In the spectral theory thread below, where is a strong singularity of the potential V typically placed?

Selection:
* * *
Spectral theory - continuous spectrum

Question

imagine that I have some differential operator $D$ that is defined on an interval $[a,b]$. Now, assume that we take the boundary conditions in such a way that this operator is self-adjoint. Then, I have a few questions about this:

1.) Is it true that this operator cannot have a residual spectrum due to its self-adjointness.

2.) Where is the difference between continuous spectrum and a classical solution?

Probably, I need to specify question (ii). The classical theory of ODEs tells me that for any eigenvalue $\lambda $ I will find two independet solutions that solve $D f = \lambda f$. The thing is of course, that these two solutions do not satisfy the boundary conditions of the operator.

But what happens when I have a continuous spectrum? Will I find eigenvalues ( I heard that one gets a whole interval of eigenvalues, is this true?) ? Will I get solutions to my eigenvalue that satisfy the boundary conditions? I think I still did not understand what I get in the case of a continuous spectrum.

Unfortunately, I am not a mathematician, so I am not so good at teaching this to myself from books in funtional analysis, so I would very much appreciate any assistance.

Answer 1

The classical operator $$ L = -\frac{d^{2}}{dx^{2}}+V,\;\;\; a \le x \le b, $$ is different if $V$ is very singular. If $V \in L^{1}[a,b]$, then things are nice because there are 2 linearly-independet classical solutions of $Lf = \lambda f$ for every $\lambda$. That is, such solutions are continuous on $[a,b]$, their first derivatives are continuous on $[a,b]$, and their first derivatives are absolutely continuous with $-f''+Vf=\lambda f$. In that case, everything is nice. Whether you impose separated endpoint conditions $$ Af(a)+Bf'(a) =0, \;\;\; Cf(b)+Df'(b)=0, $$ or periodic conditions $$ f(a)=f(b),\;\;\; f'(a)=f'(b), $$ there is a discrete set of eigenvalues $\lambda_{1} < \lambda_{2} < \lambda_{3} < \cdots$ for which eigenfunctions exist satisfying these conditions, and there is a complete orthonormal system of eigenfunctions in $L^{2}[a,b]$. The eigenfunction expansions have the same pointwise convergence properties as the trigonometric series where $V=0$.

If $V$ is not integrable on $[a,b]$, then things change, and the situation is different on the half-line, too. The typical way to deal with a strong singularity of $V$ is to put the singularity at $b$, and to assume that $V$ is integrable on $[a,b-\epsilon)$ for all $\epsilon > 0$. If the potential is well-behaved in the finite plane, but unbounded at $\infty$, then you might consider the problem on $[a,b=\infty)$, for example.
* * *
Stored dataset items:
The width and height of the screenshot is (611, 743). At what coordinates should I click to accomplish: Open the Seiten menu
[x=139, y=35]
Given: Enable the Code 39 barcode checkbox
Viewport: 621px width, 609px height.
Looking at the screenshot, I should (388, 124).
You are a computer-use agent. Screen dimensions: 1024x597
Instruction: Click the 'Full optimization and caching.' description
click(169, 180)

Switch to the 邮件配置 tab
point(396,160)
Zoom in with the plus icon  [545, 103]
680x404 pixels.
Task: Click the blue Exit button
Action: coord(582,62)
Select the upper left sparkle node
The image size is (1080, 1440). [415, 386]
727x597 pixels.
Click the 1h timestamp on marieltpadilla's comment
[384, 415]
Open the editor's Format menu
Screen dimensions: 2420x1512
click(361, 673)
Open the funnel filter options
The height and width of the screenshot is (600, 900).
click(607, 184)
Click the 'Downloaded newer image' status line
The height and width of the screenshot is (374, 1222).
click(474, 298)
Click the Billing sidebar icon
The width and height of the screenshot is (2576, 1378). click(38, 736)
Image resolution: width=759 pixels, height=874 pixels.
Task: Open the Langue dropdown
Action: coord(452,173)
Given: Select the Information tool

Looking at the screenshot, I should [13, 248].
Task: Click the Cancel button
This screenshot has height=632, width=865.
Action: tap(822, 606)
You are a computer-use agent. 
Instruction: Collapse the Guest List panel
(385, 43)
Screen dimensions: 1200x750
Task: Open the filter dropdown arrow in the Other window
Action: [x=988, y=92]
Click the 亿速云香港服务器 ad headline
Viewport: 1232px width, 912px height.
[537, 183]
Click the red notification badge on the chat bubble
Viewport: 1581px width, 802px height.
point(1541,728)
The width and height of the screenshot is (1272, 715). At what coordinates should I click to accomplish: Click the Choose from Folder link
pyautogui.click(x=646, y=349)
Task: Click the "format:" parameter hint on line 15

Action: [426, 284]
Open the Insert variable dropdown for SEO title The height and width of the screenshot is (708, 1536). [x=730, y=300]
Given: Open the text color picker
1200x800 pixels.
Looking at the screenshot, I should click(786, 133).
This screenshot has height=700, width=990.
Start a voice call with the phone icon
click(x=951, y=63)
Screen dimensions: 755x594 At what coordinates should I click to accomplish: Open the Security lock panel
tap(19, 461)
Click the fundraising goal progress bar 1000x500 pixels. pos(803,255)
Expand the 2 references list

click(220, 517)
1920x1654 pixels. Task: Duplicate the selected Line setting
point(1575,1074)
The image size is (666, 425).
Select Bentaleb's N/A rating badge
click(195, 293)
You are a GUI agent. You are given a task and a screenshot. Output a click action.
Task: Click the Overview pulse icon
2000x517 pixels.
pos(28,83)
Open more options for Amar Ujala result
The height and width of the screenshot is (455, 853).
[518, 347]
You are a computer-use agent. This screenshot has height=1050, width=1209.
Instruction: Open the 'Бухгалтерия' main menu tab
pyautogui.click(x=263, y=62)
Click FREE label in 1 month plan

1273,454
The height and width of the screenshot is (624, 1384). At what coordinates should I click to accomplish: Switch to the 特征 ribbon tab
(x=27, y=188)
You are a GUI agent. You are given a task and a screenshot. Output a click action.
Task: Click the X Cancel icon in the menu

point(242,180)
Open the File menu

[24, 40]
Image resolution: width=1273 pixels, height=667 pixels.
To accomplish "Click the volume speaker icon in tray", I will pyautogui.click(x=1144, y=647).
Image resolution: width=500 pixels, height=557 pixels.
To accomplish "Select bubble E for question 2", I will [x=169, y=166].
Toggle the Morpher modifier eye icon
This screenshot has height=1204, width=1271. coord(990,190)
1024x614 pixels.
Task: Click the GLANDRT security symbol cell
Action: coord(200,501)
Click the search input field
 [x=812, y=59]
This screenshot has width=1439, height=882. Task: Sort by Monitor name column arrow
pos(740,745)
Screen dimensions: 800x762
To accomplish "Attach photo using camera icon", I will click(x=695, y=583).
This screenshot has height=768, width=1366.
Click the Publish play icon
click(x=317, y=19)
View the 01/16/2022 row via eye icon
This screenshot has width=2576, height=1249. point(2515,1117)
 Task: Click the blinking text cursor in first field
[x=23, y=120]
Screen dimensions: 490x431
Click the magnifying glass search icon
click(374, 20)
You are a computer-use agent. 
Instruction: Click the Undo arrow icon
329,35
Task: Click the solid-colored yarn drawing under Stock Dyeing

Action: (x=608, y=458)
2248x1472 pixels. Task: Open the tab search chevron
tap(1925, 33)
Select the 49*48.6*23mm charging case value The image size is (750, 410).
* * *
Exercise solution:
It is placed at the endpoint b, with V assumed integrable on [a, b − ε) for every ε > 0.